Because of these issues many organizations have moved or “repatriated” applications back from the public cloud or chosen a hybrid cloud strategy. This is a combination of on-premises infrastructure and the public cloud that can provide the ability to use the cloud for some activities, such as development, while running production workloads on premises.
Determining that hybrid cloud mix, how much of the total workloads to run in the cloud and how much run on-premises, can be a complex decision involving multiple factors including a cost comparison. This report looks at Dell EMC VxBlock 1000 as an on-premises solution and as the on-premises portion of a hybrid cloud environment. Using a Total Cost of Ownership (TCO) model it compares this on-site infrastructure for running virtualized workloads with a similarly configured solution running in Amazon Web Services (AWS). This report shows that the public cloud is significantly more expensive, more than double the cost of a hybrid solution and more than 3x the cost of an all on-premises solution, based on a comparison of monthly costs.

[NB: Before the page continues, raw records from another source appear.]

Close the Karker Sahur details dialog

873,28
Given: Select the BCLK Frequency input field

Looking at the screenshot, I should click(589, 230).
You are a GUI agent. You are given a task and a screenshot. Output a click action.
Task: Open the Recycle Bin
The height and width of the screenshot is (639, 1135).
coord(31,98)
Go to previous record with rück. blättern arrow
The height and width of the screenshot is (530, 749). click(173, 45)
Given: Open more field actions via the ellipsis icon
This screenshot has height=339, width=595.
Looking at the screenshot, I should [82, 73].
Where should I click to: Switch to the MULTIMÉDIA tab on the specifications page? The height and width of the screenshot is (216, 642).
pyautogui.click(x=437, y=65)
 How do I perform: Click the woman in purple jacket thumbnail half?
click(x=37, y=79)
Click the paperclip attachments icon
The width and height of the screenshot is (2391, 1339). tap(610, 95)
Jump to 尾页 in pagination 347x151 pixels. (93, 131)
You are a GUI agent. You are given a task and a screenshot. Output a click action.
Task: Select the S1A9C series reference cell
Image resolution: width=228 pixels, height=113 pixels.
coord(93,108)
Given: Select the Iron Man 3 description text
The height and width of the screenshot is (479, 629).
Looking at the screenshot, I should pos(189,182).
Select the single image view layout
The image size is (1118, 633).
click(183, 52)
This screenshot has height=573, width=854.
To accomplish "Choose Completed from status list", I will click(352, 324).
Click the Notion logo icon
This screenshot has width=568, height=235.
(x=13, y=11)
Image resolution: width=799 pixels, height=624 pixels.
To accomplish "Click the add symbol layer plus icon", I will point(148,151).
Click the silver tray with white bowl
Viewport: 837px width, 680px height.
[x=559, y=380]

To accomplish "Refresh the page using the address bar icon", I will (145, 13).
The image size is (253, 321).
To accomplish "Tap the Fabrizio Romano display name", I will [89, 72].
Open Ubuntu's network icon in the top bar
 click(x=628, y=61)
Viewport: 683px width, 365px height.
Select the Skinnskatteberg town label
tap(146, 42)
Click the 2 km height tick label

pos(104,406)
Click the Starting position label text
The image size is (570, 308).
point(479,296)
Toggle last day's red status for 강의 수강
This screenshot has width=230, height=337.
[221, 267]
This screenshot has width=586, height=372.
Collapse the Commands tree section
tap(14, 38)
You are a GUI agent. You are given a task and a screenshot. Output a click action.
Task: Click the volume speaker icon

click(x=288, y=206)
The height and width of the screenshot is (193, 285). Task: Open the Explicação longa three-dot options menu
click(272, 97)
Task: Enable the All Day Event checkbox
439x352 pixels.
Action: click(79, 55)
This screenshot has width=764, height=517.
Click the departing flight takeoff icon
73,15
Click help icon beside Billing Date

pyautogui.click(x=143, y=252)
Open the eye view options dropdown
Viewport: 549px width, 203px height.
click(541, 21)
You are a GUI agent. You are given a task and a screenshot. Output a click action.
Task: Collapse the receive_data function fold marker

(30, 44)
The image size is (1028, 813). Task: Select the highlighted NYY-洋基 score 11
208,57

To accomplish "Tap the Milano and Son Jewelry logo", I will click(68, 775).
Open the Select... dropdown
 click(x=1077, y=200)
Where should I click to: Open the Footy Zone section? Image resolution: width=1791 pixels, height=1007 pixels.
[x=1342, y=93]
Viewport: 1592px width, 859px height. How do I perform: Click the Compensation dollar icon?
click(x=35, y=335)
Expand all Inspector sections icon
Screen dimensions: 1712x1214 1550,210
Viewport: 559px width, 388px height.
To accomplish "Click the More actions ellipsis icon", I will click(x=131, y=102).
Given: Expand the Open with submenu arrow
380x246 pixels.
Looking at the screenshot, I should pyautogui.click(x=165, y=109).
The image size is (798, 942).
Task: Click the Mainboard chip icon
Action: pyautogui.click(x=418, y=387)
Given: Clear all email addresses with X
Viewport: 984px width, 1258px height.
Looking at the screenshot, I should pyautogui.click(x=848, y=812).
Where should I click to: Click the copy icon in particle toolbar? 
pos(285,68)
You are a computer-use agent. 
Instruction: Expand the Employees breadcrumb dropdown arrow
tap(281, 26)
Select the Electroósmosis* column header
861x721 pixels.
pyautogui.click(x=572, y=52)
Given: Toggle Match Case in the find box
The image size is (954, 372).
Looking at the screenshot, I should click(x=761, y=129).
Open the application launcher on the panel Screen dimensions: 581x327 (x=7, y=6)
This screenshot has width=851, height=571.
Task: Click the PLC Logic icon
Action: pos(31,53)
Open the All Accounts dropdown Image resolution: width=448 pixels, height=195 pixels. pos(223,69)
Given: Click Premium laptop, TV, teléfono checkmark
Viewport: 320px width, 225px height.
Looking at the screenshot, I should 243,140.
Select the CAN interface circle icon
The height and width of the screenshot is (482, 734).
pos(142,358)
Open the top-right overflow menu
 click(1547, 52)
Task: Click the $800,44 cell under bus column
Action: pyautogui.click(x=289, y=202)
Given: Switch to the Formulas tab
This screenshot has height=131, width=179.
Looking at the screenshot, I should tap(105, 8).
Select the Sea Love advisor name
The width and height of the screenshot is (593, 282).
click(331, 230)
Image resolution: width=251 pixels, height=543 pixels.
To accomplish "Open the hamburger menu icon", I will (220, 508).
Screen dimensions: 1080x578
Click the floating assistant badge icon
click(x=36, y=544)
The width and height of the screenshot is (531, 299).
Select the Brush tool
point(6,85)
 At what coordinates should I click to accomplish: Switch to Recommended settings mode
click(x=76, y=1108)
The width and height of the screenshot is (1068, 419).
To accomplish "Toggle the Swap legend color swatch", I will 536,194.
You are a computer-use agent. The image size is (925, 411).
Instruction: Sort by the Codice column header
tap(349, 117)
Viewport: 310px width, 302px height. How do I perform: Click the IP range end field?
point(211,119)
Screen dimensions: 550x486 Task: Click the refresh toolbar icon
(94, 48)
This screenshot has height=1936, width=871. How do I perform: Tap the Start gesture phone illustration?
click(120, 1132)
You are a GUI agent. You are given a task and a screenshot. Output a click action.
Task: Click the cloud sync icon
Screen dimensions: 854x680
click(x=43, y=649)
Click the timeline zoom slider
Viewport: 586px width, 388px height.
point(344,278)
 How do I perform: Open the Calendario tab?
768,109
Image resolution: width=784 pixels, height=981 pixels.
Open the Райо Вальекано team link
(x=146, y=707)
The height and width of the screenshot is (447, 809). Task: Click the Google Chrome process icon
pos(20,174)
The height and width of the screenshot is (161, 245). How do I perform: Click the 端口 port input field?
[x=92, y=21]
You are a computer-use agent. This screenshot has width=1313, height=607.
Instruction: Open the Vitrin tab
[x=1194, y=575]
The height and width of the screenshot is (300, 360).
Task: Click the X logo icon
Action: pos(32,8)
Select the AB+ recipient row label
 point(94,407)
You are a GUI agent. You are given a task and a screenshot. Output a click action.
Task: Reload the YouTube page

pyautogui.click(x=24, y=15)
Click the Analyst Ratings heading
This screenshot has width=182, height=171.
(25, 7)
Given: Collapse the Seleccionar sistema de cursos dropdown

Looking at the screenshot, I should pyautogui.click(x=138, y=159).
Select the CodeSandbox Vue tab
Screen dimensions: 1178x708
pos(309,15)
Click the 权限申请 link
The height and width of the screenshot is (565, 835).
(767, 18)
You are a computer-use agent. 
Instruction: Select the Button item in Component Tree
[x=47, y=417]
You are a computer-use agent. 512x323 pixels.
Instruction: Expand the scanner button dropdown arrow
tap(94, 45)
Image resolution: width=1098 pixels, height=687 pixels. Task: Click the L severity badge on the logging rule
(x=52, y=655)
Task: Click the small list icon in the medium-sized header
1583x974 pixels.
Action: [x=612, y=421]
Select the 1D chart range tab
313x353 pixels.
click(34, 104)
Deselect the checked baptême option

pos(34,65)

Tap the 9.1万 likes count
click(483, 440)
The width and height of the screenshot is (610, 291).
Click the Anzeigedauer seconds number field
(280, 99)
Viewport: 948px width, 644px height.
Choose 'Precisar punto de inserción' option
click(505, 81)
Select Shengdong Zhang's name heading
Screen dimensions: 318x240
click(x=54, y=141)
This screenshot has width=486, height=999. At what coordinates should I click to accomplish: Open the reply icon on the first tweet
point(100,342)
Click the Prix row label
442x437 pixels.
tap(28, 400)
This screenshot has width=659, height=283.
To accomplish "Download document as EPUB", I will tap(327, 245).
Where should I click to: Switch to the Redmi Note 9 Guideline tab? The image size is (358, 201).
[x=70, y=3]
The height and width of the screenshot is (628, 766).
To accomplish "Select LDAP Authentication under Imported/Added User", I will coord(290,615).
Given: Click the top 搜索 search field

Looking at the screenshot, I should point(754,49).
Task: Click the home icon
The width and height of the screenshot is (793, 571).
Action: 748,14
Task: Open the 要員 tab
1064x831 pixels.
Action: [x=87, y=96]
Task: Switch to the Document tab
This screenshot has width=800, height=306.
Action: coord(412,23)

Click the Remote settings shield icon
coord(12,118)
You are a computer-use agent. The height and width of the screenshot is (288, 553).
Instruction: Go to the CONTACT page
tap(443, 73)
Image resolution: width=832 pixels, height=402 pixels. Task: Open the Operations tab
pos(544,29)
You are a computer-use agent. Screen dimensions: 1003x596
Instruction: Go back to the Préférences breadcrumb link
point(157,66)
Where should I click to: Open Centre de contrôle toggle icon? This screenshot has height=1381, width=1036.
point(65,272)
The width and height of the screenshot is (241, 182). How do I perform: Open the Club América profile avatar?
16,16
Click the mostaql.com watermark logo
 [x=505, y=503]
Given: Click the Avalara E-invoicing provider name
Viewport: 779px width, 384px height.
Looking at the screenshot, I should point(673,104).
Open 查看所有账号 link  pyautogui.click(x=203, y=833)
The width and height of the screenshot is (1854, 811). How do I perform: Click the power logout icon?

Infrastructure for this TCO Comparison
This TCO model compares an on-premises converged infrastructure solution, Dell EMC VxBlock 1000, to an AWS infrastructure with comparable compute power, memory and storage capacity. The model emulates an enterprise IT environment supporting a combination of workloads over a 3-year period. The graphic in Figure 1 shows the growth of this infrastructure as new applications are developed, tested and put into production in four phases: Development, Pre-Production, Production Phase 1 and Production Phase 2. The assumption is that development for new applications will continue as current applications move into production. At the end of three years IT estate growth reaches a stasis, of sorts, with a maximum of 650 applications supported on an ongoing basis.